Prof. Dr. Sebastian Haunss

Protest Types and Protester Profiles: Testing Meso−Micro-Associations Between Event Characteristics and Participant Attitudes

Can we infer individual characteristics of protest participants by examining the demonstrations they go to? Public debate and academic literature both tend to make such inferences from the meso- to the micro-level. This article tests whether this practice is empirically warranted.

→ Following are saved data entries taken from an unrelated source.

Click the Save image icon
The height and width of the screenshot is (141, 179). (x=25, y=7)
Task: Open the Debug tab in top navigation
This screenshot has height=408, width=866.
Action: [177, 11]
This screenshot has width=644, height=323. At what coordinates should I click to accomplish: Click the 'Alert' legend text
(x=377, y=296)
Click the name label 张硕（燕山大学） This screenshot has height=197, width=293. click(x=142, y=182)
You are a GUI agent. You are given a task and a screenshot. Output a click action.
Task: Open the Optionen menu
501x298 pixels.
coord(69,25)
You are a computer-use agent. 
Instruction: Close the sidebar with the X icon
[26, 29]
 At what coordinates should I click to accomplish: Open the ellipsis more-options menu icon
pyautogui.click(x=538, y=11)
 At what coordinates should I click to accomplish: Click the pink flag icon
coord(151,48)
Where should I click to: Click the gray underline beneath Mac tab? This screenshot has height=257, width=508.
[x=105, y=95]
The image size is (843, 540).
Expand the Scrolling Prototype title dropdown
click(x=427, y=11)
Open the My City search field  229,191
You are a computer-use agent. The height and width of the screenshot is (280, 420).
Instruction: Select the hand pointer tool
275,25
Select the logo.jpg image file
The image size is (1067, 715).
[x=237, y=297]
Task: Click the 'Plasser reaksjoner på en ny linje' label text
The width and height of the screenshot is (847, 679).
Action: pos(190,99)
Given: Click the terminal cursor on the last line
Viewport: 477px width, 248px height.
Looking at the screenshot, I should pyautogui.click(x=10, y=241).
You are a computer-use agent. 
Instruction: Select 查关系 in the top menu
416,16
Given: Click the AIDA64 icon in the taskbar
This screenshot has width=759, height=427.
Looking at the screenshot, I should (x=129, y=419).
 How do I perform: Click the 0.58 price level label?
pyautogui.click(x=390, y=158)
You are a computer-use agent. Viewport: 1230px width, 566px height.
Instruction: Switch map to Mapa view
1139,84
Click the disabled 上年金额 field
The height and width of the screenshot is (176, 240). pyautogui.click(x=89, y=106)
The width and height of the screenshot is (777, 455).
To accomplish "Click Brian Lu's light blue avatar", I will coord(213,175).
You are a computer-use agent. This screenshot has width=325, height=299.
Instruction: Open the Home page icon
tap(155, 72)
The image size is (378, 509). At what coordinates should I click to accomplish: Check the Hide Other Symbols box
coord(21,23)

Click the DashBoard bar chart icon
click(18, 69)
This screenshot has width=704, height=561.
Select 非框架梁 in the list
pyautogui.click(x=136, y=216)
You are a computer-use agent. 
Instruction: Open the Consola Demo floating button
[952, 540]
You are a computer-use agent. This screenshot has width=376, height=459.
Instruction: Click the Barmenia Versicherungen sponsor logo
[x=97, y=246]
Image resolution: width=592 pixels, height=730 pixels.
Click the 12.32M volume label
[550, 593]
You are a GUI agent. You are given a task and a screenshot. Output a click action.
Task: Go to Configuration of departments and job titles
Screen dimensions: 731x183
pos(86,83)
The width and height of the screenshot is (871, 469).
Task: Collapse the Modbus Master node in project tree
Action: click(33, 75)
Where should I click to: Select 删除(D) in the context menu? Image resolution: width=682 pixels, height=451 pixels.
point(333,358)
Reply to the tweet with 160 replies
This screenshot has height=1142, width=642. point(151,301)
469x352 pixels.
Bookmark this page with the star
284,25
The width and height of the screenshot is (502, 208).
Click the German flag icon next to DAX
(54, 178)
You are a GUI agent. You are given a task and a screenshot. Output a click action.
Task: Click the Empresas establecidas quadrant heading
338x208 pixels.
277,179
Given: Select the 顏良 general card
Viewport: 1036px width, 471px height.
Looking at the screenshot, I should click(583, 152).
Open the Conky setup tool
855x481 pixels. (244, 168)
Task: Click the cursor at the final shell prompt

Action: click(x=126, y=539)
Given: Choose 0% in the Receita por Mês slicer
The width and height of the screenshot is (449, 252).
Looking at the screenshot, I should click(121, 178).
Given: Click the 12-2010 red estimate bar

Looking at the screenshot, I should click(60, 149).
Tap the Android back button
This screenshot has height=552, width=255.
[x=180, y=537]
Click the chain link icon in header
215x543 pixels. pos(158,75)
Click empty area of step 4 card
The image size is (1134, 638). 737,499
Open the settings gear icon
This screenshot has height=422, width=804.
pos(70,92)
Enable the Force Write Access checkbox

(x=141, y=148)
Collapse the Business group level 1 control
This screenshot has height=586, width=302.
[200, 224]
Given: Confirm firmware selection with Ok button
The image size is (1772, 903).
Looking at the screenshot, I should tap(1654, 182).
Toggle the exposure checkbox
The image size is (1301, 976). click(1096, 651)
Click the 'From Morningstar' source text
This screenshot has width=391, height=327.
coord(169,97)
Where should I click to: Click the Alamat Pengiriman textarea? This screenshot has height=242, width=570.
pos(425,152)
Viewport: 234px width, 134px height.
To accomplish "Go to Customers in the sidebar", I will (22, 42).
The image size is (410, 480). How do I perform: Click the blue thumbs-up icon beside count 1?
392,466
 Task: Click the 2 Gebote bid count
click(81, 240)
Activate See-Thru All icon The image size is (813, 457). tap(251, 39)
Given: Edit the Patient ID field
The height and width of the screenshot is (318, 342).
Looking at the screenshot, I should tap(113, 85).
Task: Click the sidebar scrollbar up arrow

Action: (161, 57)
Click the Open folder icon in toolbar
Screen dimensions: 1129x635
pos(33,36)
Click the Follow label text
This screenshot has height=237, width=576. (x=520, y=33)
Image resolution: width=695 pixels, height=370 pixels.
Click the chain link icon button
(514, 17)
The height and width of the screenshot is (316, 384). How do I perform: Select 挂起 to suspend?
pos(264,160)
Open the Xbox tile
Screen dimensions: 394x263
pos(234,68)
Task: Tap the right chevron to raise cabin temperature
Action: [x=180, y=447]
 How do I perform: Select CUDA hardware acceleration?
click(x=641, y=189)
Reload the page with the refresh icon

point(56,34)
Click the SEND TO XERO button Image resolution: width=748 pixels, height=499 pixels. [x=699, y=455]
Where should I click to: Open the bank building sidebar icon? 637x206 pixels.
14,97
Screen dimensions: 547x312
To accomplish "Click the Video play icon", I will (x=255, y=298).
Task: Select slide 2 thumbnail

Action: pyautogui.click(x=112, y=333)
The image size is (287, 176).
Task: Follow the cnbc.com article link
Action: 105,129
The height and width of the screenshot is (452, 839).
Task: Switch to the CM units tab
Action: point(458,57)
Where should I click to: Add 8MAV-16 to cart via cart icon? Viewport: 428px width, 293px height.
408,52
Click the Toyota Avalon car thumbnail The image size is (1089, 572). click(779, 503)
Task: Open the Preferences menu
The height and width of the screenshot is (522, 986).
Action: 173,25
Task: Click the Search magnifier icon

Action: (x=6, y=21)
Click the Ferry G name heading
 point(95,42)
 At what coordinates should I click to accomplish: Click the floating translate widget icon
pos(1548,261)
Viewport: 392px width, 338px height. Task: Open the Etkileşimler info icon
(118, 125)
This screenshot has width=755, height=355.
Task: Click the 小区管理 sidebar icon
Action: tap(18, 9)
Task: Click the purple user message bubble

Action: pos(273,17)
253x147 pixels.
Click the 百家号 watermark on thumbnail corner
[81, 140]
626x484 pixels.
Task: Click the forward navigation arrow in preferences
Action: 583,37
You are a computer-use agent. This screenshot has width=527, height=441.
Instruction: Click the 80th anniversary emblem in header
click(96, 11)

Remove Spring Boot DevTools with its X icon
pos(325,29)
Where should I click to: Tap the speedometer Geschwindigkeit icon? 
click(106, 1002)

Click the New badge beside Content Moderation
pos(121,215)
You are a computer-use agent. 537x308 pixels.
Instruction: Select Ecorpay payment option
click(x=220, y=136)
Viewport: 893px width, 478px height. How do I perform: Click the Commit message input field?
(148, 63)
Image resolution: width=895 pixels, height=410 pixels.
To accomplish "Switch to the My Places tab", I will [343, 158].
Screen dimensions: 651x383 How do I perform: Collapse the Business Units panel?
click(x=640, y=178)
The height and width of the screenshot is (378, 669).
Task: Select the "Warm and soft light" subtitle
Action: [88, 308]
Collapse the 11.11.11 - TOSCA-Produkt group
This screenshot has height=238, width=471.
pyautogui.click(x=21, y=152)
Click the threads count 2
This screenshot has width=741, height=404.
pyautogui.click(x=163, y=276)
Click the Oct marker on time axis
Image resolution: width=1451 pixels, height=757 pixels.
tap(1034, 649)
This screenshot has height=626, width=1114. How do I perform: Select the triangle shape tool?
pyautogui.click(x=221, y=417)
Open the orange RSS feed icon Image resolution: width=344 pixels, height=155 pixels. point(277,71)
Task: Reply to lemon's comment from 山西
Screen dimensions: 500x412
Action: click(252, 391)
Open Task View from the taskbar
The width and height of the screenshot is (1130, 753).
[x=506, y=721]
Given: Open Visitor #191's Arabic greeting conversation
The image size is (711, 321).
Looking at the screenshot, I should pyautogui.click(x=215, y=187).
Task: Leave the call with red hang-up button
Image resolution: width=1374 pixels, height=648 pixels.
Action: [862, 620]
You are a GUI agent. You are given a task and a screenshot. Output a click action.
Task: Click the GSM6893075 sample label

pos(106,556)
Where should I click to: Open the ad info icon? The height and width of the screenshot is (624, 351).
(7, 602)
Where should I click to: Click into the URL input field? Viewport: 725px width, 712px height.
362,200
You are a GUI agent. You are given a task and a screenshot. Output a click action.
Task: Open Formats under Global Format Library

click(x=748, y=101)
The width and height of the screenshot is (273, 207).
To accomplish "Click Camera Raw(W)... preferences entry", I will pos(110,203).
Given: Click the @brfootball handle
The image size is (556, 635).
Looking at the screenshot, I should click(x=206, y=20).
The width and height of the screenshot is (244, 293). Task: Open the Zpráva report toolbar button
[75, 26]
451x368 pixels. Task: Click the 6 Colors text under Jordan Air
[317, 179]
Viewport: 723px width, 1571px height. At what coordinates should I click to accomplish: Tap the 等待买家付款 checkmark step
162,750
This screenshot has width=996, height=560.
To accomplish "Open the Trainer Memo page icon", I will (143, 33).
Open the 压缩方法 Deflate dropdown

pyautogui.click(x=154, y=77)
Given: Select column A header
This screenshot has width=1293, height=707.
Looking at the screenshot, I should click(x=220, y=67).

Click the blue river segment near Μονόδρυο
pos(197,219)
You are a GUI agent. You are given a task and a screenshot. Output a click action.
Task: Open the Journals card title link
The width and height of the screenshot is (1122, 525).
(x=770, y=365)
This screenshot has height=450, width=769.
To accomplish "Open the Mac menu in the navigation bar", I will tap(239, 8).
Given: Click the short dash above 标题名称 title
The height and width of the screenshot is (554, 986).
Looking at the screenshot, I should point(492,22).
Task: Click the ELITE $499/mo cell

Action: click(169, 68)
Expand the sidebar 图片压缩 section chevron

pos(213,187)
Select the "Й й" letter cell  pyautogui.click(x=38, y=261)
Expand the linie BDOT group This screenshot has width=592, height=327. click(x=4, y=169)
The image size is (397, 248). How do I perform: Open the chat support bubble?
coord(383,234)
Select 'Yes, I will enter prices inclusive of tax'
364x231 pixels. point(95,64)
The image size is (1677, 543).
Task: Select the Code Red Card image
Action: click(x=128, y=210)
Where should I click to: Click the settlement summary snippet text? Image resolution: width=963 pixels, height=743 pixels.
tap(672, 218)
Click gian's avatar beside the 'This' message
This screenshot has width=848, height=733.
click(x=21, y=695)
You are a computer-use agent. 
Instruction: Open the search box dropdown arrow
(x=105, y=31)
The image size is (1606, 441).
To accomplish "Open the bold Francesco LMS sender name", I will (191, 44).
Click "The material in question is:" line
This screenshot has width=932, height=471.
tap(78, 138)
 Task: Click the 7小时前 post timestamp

We first identify the expectations on individual protester characteristics in three prominent classifications of protest events: collective vs. connective, instrumental vs. expressive, and particularistic vs universalistic protests. We then use event-level information to classify eight major protest events, held in Germany between 2003 and 2020, on these three dimensions. Building on a unique sample of protesters at these events (N = 4310), we test whether these protest types are linked to individual-level differences in (1) participants’ involvement in social movement organizations, (2) their external efficacy, and (3) their degree of trust in political institutions and satisfaction with democracy. We find support for meso–micro-associations in all three dimensions. However, we also find that meso–micro-links are generally stronger for an issue-based classification into progressive and non-progressive events. Furthermore, we demonstrate that, among the three dimensions, only the collective-connective one can reliably be operationalized on the meso- and on the micro-level. The article contributes to the literature on the diversity of protest crowds, introduces empirical nuance to the practice of binary categorization of protest events, and challenges the explanatory performance of abstract versus more concrete, issue-based event classifications.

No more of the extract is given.